[What to produce]
Transcribe word for word the lines below from the line with "Screen dimensions: 768x1185" through the line with "The image size is (1366, 768).", ends included.

==== Information given

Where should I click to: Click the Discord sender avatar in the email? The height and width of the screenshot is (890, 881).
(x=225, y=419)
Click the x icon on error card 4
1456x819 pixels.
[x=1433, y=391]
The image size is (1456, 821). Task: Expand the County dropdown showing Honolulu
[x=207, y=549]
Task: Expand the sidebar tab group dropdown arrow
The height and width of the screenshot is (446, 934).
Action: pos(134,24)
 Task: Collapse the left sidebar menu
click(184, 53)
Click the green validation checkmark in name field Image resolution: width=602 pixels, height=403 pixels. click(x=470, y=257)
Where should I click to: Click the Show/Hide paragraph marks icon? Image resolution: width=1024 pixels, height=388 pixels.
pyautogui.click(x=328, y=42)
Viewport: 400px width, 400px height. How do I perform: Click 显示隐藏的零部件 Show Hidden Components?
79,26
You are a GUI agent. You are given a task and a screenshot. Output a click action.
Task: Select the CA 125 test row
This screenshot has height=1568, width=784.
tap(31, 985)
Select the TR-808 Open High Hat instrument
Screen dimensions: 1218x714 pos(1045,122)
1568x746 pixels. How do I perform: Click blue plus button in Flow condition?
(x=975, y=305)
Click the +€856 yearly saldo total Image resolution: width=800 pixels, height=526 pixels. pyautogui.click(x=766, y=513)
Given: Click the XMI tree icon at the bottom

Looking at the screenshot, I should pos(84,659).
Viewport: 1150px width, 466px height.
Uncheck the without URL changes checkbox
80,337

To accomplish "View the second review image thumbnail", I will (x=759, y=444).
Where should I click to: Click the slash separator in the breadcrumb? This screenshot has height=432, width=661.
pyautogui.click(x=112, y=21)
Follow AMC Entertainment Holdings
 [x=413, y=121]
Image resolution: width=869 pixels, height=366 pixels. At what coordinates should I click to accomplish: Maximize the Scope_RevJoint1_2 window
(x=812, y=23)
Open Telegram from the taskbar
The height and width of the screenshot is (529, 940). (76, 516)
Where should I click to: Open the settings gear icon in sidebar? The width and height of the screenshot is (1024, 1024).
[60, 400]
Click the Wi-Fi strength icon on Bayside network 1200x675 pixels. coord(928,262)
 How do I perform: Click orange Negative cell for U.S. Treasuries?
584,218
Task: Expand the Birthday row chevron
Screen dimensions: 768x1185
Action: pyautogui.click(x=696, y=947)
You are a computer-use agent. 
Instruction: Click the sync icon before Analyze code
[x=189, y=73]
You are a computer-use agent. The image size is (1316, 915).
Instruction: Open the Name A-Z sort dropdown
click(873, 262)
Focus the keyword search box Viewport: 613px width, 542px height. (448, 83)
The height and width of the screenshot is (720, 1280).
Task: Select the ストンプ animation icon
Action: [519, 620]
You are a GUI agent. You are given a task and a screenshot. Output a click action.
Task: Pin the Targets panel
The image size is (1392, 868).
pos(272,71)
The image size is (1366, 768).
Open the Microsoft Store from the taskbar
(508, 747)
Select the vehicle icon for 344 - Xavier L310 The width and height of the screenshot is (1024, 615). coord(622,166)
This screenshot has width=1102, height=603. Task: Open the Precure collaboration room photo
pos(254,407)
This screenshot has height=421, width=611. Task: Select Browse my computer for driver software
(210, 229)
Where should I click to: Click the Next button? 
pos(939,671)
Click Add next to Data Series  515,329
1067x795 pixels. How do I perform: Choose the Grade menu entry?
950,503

========

[Solution to the problem]
Screen dimensions: 768x1185
Action: pyautogui.click(x=696, y=947)
You are a computer-use agent. 
Instruction: Click the sync icon before Analyze code
[x=189, y=73]
You are a computer-use agent. The image size is (1316, 915).
Instruction: Open the Name A-Z sort dropdown
click(873, 262)
Focus the keyword search box Viewport: 613px width, 542px height. (448, 83)
The height and width of the screenshot is (720, 1280).
Task: Select the ストンプ animation icon
Action: [519, 620]
You are a GUI agent. You are given a task and a screenshot. Output a click action.
Task: Pin the Targets panel
The image size is (1392, 868).
pos(272,71)
The image size is (1366, 768).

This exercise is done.